ACTIVITY:
For the data below, please report each line where the word "Switch" is found.

───── EXERCISE MATERIAL

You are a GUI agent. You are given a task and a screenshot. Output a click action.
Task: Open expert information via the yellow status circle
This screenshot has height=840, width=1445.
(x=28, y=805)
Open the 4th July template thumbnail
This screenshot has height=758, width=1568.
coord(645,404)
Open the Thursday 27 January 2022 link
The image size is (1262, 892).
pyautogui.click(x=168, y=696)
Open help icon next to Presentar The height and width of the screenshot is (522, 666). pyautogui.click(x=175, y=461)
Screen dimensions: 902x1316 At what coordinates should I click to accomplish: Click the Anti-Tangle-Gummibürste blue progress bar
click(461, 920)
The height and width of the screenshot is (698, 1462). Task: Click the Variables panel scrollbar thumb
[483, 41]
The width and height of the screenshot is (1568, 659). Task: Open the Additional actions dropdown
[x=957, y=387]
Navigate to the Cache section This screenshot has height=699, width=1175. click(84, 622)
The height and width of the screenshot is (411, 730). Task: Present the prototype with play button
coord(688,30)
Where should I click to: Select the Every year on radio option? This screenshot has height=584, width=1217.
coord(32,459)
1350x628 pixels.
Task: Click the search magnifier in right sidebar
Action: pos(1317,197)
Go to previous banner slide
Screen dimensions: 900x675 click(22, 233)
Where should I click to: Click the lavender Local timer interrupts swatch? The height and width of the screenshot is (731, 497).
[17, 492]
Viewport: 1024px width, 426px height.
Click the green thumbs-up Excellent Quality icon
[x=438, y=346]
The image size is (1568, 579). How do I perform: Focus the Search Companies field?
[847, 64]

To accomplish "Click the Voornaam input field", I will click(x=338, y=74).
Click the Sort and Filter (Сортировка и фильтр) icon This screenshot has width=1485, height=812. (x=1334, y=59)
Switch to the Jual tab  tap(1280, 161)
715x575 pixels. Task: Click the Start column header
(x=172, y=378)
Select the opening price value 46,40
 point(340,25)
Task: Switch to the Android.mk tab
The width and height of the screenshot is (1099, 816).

──────────

RESPONSE:
Switch to the Jual tab  tap(1280, 161)
Task: Switch to the Android.mk tab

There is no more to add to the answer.